Some people put more thought into their eating habits than others. Partially due to their upbringing, possibly due to their financial restraints, and other factors play a role as well. But what happens when you have all of the knowledge before you? Each person has a choice to make on a daily basis—will you make healthy choices? Will the crispy food you consume consist of crisply, crunchy vegetables or greasy, fried breading on that covers otherwise healthy, white chicken?
Crispy foods are addicting. There’s no way around that simple fact. By why are people so drawn to the sound and taste and smell and feel and look of anything crispy? Recently, John Allen, an author that specifically addresses crispy foods, discussed the history of crispy foods.
He looks at the past and the foods consumed by the primates. Differentiating themselves from other mammals, primates ate insects—crunchy, crispy insect. While that might not sound too appealing, the crispy factor was working long before the invention of the potato chip.

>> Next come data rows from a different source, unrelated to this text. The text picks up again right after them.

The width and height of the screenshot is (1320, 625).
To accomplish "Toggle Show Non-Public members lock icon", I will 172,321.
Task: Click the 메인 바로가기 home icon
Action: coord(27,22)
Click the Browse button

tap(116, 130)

As time progressed, vegetable plant material, especially when fresh, is incredibly crispy. And, now, people appeal to salty, sugary, fatty, and most importantly, crunchy foods. Although humans do not innately have a crispy detector, the crispiness of snacks and other foods is incredibly attractive.
Typically, individuals experience habituation while eating. Think about your eating habits. Fast food and sit down restaurants offer side courses, main courses, appetizers, and desserts, among other options. When you eat one thing, you begin to stop tasting the food and eating becomes monotonous. Now add to the mix crispy snacks. You can sit in a movie theater and crunch on popcorn throughout its entirety. The crunch of the crispy foods is enticing and addiction.
The next time you sit down with a crispy snack, be cautious of your intake. Limit yourself by separating popcorn into a smaller bowl or only grabbing a handful of chips from the bag. Or, even better, stick to healthy snacks. When you are aware of the effect food has on your body, change is more apt.